We were honored with a tour of the village and several homes. No buildings in the village have running water, electricity or even an indoor kitchen. They were built with tin roofs set upon walls made of woven sticks covered in mud and the floors were simply hard dirt. I can’t even imagine the muddiness that occurs during rainy season. There were no couches, chairs, televisions, video games, glass dishes or anything that we consider “normal” here in the United States. We saw the occasional small table or bed, all engineered from found scrap materials.

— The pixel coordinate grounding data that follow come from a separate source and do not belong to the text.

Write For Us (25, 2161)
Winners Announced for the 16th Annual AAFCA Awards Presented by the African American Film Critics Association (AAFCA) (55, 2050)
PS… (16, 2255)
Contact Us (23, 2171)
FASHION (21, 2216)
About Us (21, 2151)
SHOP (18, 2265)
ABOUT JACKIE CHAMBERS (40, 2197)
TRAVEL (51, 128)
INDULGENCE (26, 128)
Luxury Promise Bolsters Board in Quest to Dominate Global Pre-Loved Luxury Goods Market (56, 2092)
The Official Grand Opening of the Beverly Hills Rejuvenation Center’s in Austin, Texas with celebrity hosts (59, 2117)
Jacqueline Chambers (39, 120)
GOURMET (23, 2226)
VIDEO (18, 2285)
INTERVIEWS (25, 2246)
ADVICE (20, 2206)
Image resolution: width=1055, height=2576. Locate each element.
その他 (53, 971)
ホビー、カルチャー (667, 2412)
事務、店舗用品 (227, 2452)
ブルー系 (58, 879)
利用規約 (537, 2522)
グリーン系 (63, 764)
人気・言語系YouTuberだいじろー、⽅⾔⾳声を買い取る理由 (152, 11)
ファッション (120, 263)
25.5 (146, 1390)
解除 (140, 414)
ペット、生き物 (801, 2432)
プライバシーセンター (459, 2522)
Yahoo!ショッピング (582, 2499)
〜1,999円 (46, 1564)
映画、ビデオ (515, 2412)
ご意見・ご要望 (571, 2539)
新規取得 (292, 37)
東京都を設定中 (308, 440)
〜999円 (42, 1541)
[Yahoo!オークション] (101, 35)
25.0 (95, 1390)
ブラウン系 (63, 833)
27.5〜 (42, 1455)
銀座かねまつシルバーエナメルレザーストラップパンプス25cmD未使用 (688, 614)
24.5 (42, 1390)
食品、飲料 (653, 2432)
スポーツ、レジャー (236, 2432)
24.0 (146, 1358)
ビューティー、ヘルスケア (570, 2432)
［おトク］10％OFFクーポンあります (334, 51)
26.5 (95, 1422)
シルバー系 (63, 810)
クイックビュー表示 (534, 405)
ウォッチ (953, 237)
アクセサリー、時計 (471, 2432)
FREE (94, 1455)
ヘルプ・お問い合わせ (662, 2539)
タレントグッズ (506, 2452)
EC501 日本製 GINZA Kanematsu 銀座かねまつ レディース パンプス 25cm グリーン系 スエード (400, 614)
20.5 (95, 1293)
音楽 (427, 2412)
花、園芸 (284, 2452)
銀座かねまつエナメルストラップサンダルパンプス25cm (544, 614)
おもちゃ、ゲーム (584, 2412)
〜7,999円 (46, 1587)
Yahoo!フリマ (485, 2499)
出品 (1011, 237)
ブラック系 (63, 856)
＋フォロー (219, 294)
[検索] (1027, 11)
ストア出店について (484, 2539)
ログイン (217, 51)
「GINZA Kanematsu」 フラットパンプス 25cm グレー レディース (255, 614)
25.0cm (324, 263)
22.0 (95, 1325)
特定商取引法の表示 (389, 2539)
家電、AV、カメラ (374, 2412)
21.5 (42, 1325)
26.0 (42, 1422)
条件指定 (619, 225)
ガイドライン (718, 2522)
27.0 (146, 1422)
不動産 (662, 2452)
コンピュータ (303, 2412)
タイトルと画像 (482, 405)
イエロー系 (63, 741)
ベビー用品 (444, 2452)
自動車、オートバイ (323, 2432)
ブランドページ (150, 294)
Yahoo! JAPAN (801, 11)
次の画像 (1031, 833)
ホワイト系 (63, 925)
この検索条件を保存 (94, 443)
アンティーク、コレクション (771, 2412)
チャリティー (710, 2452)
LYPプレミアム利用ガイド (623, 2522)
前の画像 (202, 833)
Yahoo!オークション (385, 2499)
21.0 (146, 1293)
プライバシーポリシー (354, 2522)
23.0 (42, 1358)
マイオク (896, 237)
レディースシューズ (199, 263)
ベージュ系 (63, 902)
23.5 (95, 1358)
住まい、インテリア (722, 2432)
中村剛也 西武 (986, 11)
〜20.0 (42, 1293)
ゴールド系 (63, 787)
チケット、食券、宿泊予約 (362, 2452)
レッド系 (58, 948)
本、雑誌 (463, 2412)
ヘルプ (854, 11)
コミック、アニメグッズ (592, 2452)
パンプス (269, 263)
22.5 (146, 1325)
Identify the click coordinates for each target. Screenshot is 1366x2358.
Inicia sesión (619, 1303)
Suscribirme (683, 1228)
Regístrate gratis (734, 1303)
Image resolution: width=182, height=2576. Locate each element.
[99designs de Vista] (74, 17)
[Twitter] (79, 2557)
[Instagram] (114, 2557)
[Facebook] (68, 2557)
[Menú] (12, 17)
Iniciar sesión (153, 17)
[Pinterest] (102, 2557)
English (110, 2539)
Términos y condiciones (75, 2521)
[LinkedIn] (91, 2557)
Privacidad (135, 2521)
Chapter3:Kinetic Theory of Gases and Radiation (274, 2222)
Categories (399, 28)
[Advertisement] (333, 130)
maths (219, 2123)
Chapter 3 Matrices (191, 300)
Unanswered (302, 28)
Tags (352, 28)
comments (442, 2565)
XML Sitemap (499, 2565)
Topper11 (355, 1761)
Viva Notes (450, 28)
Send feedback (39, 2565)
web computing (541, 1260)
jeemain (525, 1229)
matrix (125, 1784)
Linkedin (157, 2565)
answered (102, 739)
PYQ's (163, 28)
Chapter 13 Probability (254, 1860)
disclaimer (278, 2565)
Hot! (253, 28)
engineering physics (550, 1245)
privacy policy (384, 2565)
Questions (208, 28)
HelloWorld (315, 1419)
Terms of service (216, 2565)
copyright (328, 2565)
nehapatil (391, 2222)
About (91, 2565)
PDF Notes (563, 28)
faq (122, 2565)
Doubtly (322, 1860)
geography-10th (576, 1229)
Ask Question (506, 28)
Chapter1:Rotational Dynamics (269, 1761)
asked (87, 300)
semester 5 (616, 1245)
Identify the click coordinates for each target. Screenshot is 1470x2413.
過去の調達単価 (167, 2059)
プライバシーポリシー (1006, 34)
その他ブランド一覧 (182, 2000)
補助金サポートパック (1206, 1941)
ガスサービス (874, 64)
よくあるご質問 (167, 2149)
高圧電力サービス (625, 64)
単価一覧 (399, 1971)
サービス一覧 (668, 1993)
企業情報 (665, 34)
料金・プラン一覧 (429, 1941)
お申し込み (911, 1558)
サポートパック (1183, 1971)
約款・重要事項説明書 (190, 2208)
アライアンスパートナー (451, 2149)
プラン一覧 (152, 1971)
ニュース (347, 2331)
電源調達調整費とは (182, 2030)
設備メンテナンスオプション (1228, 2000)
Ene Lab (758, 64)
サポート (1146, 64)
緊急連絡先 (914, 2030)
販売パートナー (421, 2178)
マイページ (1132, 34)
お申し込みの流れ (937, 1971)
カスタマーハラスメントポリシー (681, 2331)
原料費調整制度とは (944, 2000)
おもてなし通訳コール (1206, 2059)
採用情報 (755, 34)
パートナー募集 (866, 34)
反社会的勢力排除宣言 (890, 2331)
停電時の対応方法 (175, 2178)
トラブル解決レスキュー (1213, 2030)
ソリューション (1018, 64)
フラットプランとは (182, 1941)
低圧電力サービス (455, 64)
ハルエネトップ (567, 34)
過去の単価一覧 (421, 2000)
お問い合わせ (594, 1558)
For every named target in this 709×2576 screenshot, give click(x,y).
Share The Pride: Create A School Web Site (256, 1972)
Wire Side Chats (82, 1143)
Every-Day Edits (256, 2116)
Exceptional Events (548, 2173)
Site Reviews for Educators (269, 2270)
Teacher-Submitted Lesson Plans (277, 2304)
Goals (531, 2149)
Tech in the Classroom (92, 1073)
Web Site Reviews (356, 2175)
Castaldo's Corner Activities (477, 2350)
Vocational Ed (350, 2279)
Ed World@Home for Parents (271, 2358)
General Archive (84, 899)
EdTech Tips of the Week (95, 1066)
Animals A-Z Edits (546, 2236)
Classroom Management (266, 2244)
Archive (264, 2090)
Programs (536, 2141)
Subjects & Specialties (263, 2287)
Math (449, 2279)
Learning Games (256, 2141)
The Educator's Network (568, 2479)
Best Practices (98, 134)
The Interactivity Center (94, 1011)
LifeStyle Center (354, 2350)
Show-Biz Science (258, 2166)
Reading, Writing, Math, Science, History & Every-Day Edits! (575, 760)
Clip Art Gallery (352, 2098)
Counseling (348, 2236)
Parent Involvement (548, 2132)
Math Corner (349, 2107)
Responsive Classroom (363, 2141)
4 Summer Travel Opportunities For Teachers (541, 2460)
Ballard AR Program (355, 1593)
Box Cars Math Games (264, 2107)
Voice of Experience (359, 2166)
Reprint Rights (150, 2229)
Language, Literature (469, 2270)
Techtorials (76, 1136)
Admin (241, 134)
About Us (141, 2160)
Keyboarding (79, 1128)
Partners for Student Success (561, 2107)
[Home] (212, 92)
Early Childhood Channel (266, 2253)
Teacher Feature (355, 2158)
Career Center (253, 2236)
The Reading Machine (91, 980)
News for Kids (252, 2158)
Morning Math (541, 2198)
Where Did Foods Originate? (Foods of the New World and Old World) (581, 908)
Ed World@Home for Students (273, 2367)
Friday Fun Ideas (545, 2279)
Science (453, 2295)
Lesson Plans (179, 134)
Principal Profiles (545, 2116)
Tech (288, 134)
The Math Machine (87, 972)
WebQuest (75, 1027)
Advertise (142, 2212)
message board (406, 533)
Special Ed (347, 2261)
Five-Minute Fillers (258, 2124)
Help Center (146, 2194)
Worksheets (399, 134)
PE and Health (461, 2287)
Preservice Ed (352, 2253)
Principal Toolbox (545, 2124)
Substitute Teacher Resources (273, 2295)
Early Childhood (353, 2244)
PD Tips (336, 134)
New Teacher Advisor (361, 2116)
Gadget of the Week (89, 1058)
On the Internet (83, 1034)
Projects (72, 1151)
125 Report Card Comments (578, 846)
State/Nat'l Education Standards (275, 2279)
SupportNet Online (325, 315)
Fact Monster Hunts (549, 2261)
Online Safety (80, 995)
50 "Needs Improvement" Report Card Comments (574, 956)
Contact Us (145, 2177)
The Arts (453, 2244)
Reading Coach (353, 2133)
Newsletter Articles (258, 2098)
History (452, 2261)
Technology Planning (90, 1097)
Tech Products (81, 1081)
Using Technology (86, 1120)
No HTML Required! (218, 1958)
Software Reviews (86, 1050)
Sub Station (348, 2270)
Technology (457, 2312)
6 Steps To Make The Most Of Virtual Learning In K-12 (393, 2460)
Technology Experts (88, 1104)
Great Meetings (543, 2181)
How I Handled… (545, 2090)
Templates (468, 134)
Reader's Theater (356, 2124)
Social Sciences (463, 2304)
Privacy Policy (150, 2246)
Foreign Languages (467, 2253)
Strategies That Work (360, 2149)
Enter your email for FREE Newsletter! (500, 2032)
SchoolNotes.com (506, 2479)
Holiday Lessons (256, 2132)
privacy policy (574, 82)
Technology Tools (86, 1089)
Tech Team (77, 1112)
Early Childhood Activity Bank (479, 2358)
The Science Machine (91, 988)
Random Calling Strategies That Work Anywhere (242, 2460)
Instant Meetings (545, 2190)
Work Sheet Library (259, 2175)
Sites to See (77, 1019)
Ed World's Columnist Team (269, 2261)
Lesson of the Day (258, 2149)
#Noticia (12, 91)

With all the poverty around them, one might think they would be a sad, woeful people. It was the exact opposite. They exhibited a zest for life and fellowship with others. After getting over a little shyness in the beginning, they had nothing but smiles for us and each other. They make due with so little in their community that I felt an overwhelming joy that St. Bartholomew was providing them with a way to work up out of that poverty. Empowering them with an education is a proven method of enabling them to grow and strengthen their abilities.
The building progress of the last few months is amazing. Construction started in November and the cinderblock school’s eight-room structure is already about two-thirds completed. It is wired for electricity that will be run by a generator and it has an indoor bathroom with a sink, toilet and shower. The “running water” is provided by a giant cistern on the roof that is literally filled one water jug at a time. They are brought in by donkey from the well about a half mile away and raised by a pulley system onto the roof. The cistern ran dry a few times during the week but they always refilled it. Their hospitality was humbling.
With only $17,000 left to complete the capital campaign, we are so close to completing the foundation of our ministry in Loranette: Epiphanie School. The original mission’s vision is coming to fruition very quickly, but our work cannot stop there.
Once the school is complete, St. Bart’s support can be used to build up the people of the village as well as the students in the school. Many creative ideas were generated during our trip - uniforms, school supplies, scholarships for those who cannot afford the 700 Haitian gourde (about $10 USD) annual tuition to attend the school, continuing education for the principal and the teachers so they can provide an even higher quality of instruction to the students.
If you have a chance to go on a future mission trip to Haiti, I recommend it with all my heart. It is a heart that God opened wide to be filled by the joy for life I saw in hundreds of faces every day that deserve to have the necessities I once took for granted - clean water, plentiful food, clothing not torn or frayed, education and too many others to list. The mission to build not only the school, but also the relationships, with a kind loving people who believe in the Lord with all they have is a huge blessing.
I don’t mean just for them. I mean for me.